Wild colors, bawdy humor and biting satire are Jim Denomie's signature in his new paintings at Bockley Gallery through Dec. 13.
The Franconia-based artist has long used his talent to critique the fraught relationship between Euro-Americans and American Indians, but the mural-sized pictures in this exhibit have a special edge.
In "Vatican Cafe," the Lone Ranger, Tonto and Elvis join a table headed by a fellow wearing a halo and crown of thorns at whose right hand sits a misbehaving priest. Out back a woman is being burned at the stake while hooded Ku Klux Klan members gather around a cross. In "Communion" a priest abuses boarding school children, and in "Untruthful" Tonto accuses his masked friend of lying, to which the Lone Ranger replies, "Get used to it."
Within the past decade such abrasive images, rendered in gaudy colors with cartoonish features, have earned Denomie, 59, grants from the Bush, McKnight and Eitlejorg foundations.
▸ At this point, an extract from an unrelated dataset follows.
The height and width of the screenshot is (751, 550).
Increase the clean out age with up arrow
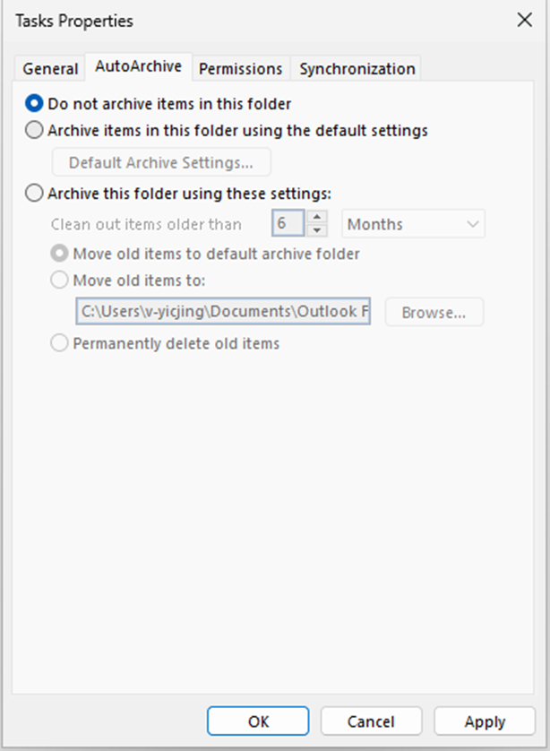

They've also found permanent homes at museums in Denver, Phoenix and Indianapolis as well as three Twin Cities museums. This year his work has been included in eight shows around the country, from New York to Chicago, Seattle and Los Angeles.
Recently he talked about his life and career.
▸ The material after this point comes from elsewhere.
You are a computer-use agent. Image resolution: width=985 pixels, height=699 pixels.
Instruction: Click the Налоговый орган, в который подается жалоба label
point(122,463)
Q: How does your American Indian heritage influence your work?
A: I grew up a product of the [government's] assimilation campaign. My grandparents went to boarding school and did not teach my parents the Indian language, customs or traditions. So my parents had less to teach me and my brothers.
We lived on the Lac Courte Oreille reservation — where I was born — for about four years, then moved to Chicago when the government was resettling Indians into urban areas. After about a year my parents split up and my mother moved us to south Minneapolis. I pretty much grew up as a brown American.